Q: Do you support or oppose the City Council vote to increase the minimum wage in several steps to $13 an hour by 2019? Please explain.

I would have voted for the minimum wage increase proposal recently passed by the City Council. Adults should not be in poverty if they are working full-time. I am concerned about the effect on small businesses, but the raises take place over five years and by then the state and federal government should enact minimum wage increases that are close to the City of Chicago. I would explore finding a way to help small businesses severely affected by the lower wages paid by other geographic areas.


Q: Should the Lucas Museum of Narrative Art be built at the proposed location on Chicago's lakefront? Please explain.

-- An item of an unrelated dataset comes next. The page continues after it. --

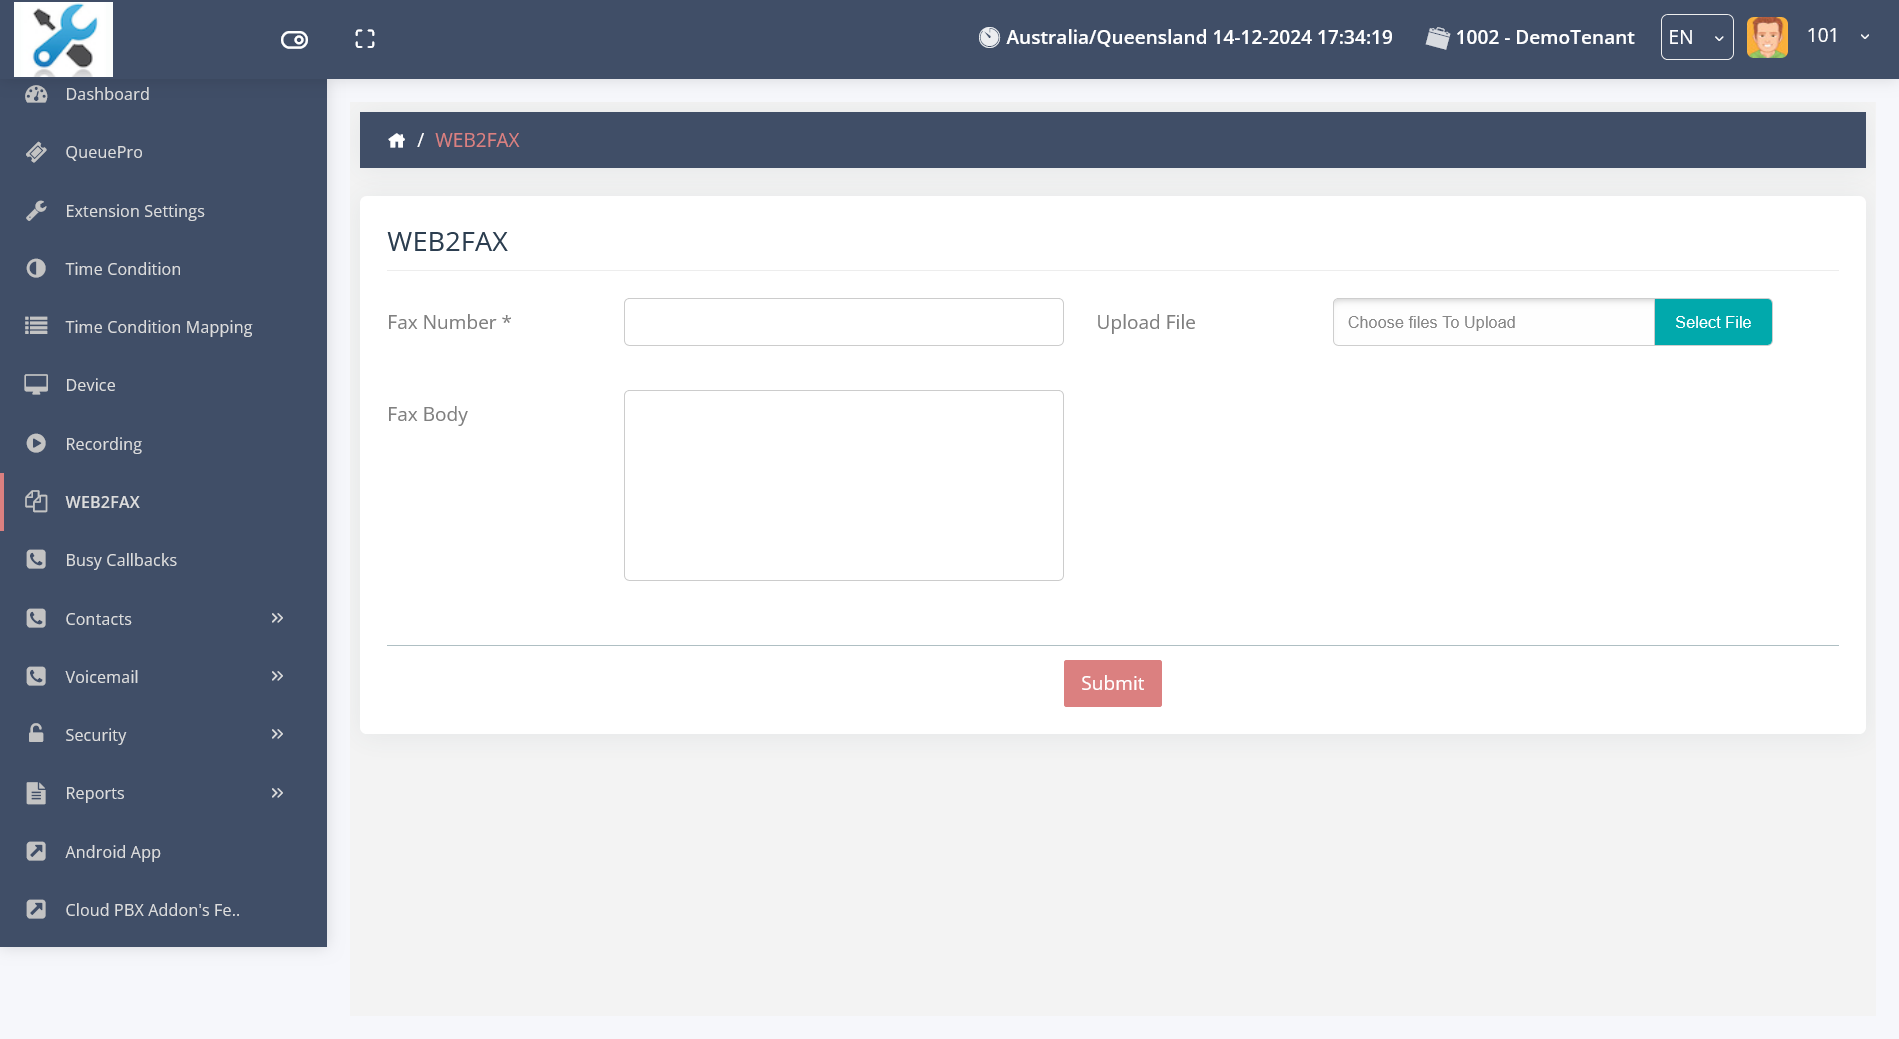
Task: Go to Busy Callbacks in sidebar
Action: 121,560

I do not believe the Lucas Museum of Narrative Art should be built at the proposed location on Chicago's lakefront. The Friends of the Parks are an outstanding civic group with whom I find myself in agreement. They are doing what they believe is correct in filing their lawsuit and I wholeheartedly support their efforts to stand on their principles. The ordinance declaring a free and open lakefront was written that way for a reason. As a Police Officer, I believe the law is the law.

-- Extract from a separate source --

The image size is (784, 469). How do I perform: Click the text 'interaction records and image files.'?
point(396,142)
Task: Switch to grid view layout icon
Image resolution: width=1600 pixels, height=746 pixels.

Q: How can the city improve public safety? Please address the role and performance of the Chicago Police Department and the role of neighborhood residents in crime prevention. What have you done to improve public safety in your community?

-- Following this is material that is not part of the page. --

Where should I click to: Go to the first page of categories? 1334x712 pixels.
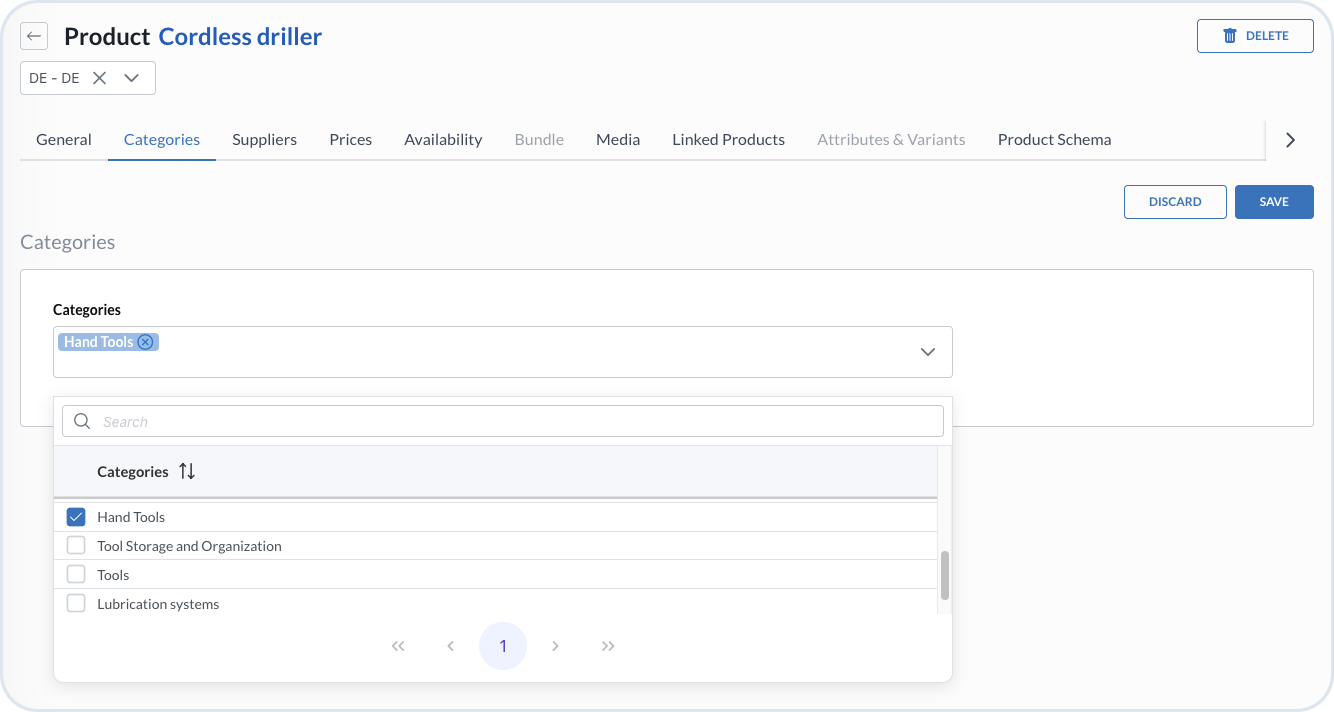coord(398,646)
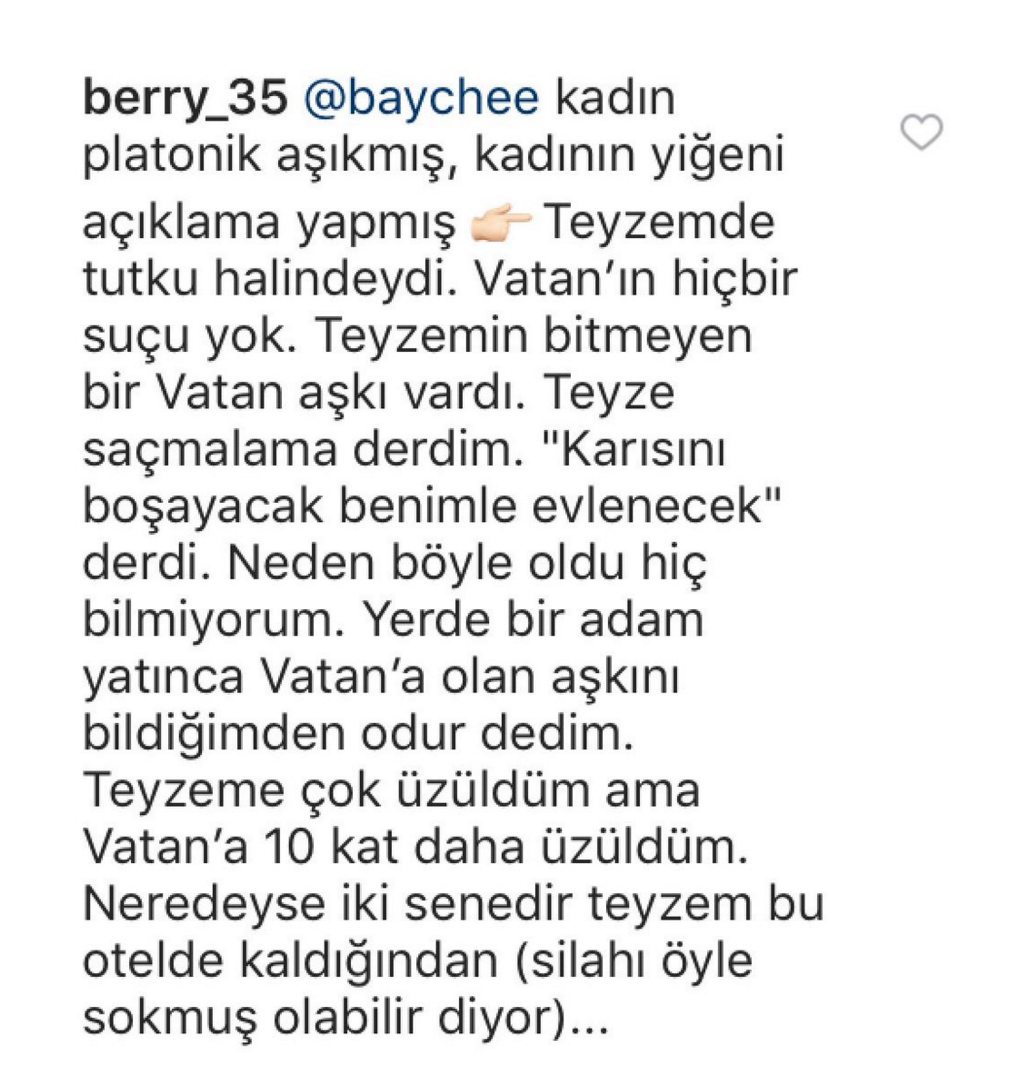1019x1067 pixels.
Task: Click the line "bilmiyorum. Yerde bir adam"
Action: point(393,621)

As a Chicago police officer for twenty one years, I have strong feelings on this issue. From my point of view, the Chicago Police Department has been a force for good in neighborhoods across the city. Crime, even violent crime, is down dramatically over ten or twenty years ago. While this cannot be attributed solely to the police department, they deserve a fair amount of the credit. Cold statistics, however, are no comfort to those who live in neighborhoods still plagued by murder and mayhem. It seems plain that we need more officers, in part to ensure that shifting officers out of "safe" neighborhoods to those at risk doesn't create more neighborhoods at risk. We also need a return to having "beat officers" in the truest sense of the word. Officers need to be deployed in ways that they bond closer with the communities they are supposed to protect. Finally, in addition to more officers overall, we need a more diverse police department. Sadly, we still live in a society where race matters. If the leadership of the department had the option to deploy more officers into neighborhoods that look more like those they are protecting, it may go a long way to easing tension. More officers are not the only answer. Vastly improving neighborhood schools, dramatically ramping up after school activities and a comprehensive approach to bring good jobs at good wages are also central components to further reducing violent crime.


Q: Do you support Chicago's traffic light camera program? Please explain.

I would have voted 'No' had I been in the City Council at the time. There are major questions about the implementation of this program, from the location of the cameras, to the speeding up of yellow caution lights. I cannot support something that contributes to the danger and unsafe behavior of a motorist driving behavior.


Q: Should Chicago reduce the number of aldermen in the City Council?

No. Such gimmicks have not worked well in other areas of government. The unintended consequences of the "Cutback Amendment" for example have not been entirely positive (consolidation of power among a few leaders, the growth of influence of lobbyists, etc.). These types of gimmick reforms rarely live up to their billing and accomplish their stated goals.


Q: What is your highest priority for improving your ward? What is the greatest concern you hear from residents of your ward?

Bringing more good jobs at good wages is my highest priority. Further reducing violent crime and good jobs are what I hear about the most from my residents. Working hard to improve the neighborhood schools is another big concern.


Q: Please tell us something about yourself that would surprise us.

My wife tells me that I'm like putty in the hands of the grandchildren. But I just think they know who to come to for results.